_Action item_:
Beneath this instruction is a listing. Transcribe from it only the stretch from the line with "Image resolution: width=1106, height=2576." through the line with "Jalan Harmoni 11/3, Taman", both end lines included, exactly as written.

_Excerpted data_:
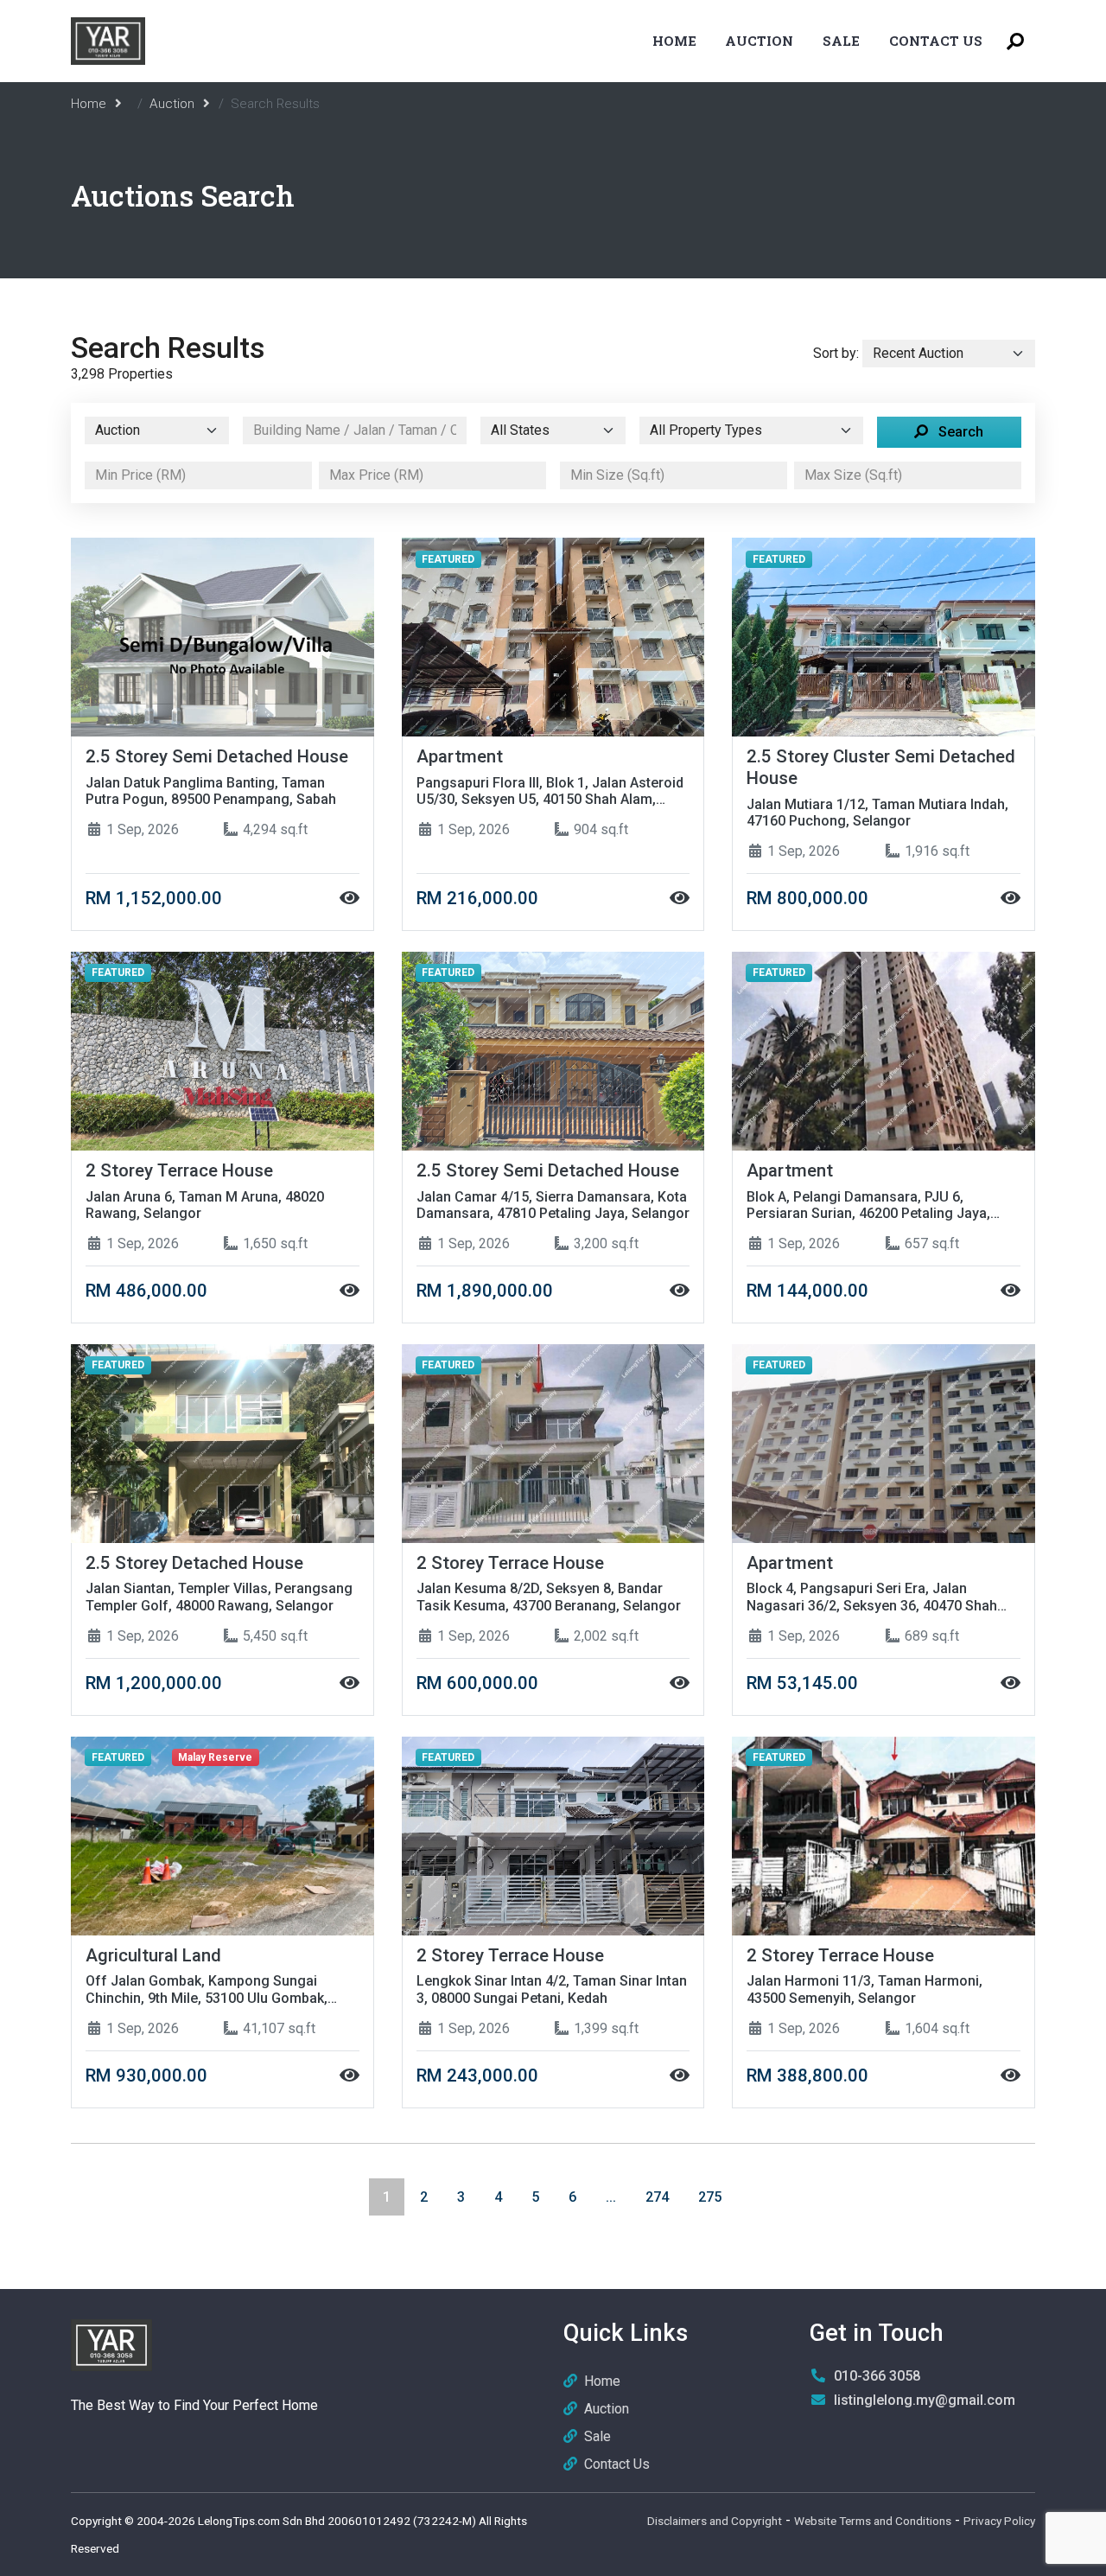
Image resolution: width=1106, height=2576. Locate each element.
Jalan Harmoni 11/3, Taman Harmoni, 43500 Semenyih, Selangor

* * *

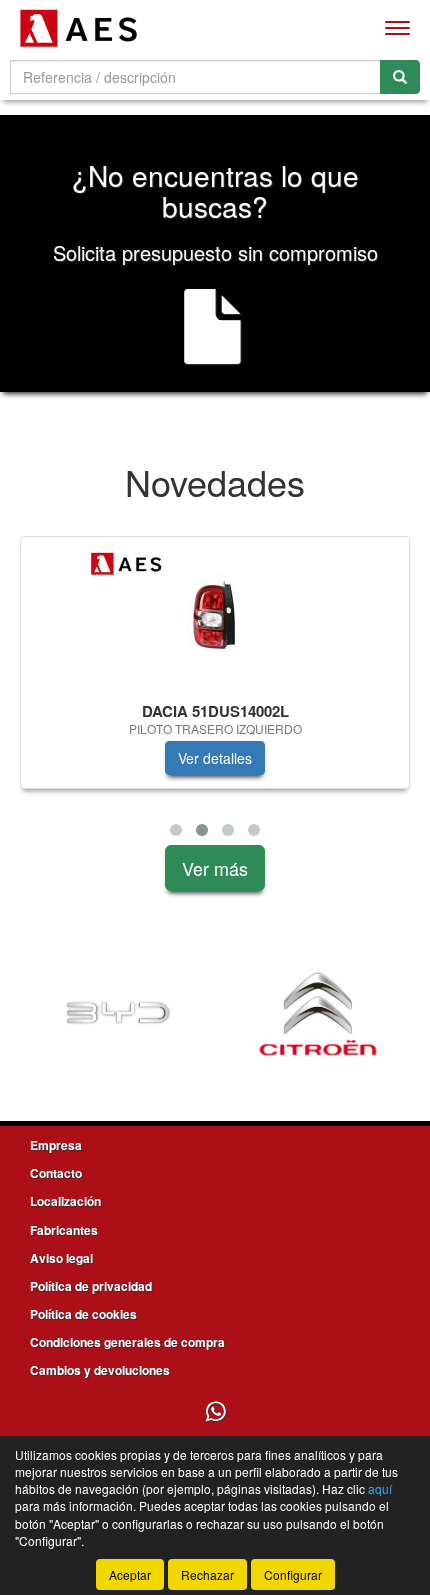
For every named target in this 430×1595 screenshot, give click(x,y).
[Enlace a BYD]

--

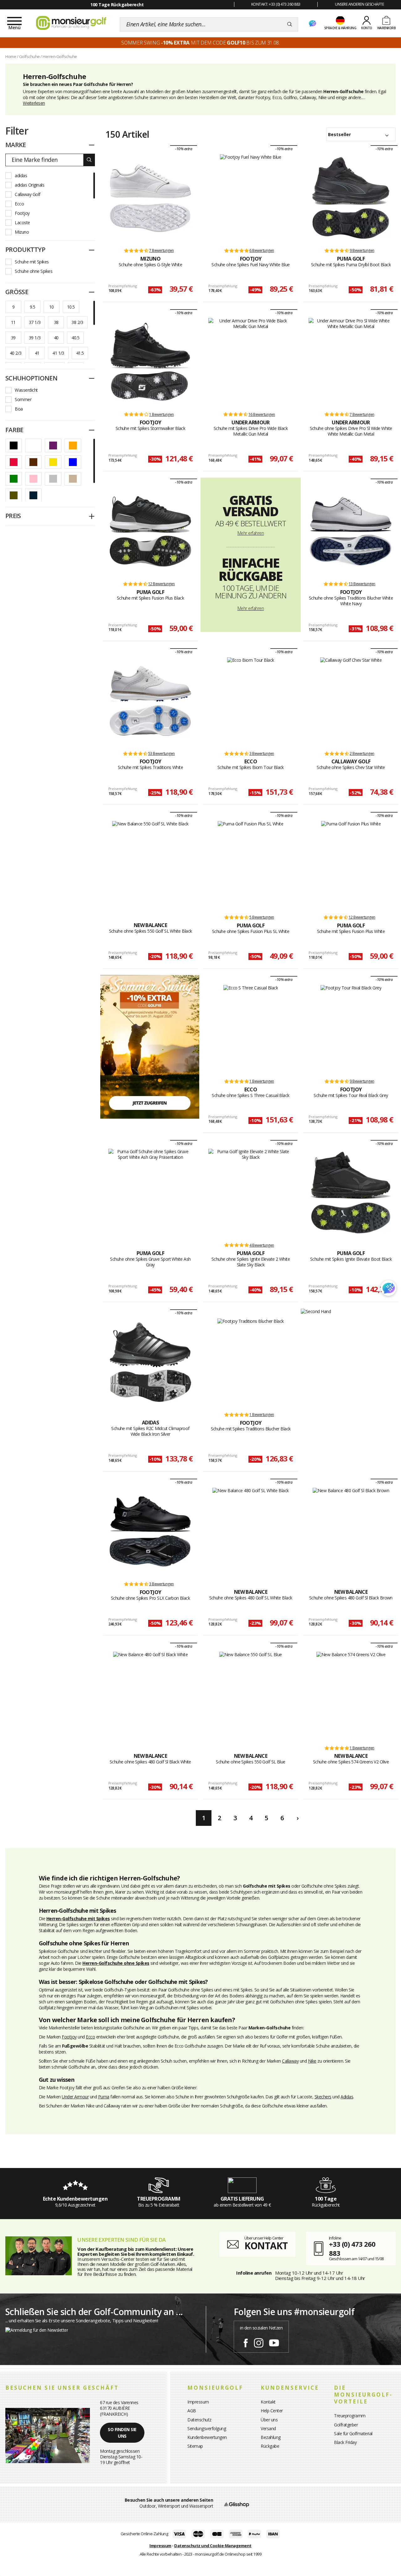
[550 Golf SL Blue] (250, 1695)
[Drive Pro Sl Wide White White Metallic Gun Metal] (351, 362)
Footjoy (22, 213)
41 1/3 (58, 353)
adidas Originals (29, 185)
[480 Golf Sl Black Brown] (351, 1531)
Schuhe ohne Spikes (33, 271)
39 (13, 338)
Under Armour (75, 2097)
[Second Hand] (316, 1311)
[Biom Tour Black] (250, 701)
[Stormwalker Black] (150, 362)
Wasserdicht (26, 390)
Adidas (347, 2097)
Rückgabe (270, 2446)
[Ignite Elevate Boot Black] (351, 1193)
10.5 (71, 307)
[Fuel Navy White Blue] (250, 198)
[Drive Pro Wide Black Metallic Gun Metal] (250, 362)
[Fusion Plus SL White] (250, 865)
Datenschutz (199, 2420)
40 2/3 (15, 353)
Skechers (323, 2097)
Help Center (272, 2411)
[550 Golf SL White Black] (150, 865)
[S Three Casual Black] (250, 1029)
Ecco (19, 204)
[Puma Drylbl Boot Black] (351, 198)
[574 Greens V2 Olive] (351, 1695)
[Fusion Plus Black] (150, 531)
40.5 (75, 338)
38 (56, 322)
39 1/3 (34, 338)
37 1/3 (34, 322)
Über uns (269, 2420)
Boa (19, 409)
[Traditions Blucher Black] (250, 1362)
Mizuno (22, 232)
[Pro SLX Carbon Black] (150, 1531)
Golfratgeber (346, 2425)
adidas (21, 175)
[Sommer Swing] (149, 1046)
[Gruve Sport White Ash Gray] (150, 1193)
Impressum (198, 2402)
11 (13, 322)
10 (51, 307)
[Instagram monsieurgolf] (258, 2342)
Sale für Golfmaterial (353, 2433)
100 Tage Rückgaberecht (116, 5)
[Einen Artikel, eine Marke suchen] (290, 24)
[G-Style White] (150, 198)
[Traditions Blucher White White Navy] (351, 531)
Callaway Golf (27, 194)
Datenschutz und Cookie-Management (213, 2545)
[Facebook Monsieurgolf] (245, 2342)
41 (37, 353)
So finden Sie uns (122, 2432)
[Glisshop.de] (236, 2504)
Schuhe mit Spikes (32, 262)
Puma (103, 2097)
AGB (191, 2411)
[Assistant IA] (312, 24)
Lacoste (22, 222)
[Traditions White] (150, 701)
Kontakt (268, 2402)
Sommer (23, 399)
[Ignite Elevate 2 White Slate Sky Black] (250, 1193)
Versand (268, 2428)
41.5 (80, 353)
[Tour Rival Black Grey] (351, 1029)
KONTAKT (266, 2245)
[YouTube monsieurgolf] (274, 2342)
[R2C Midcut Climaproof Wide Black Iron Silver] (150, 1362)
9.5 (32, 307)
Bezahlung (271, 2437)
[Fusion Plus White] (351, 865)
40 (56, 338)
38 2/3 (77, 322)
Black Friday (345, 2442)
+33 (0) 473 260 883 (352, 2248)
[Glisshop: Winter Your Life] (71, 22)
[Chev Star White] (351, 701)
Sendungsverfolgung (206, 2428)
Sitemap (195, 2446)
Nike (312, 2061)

_Reply_:
Image resolution: width=1106, height=2576. Locate each element.
Jalan Harmoni 11/3, Taman Harmoni, 43500 Semenyih, Selangor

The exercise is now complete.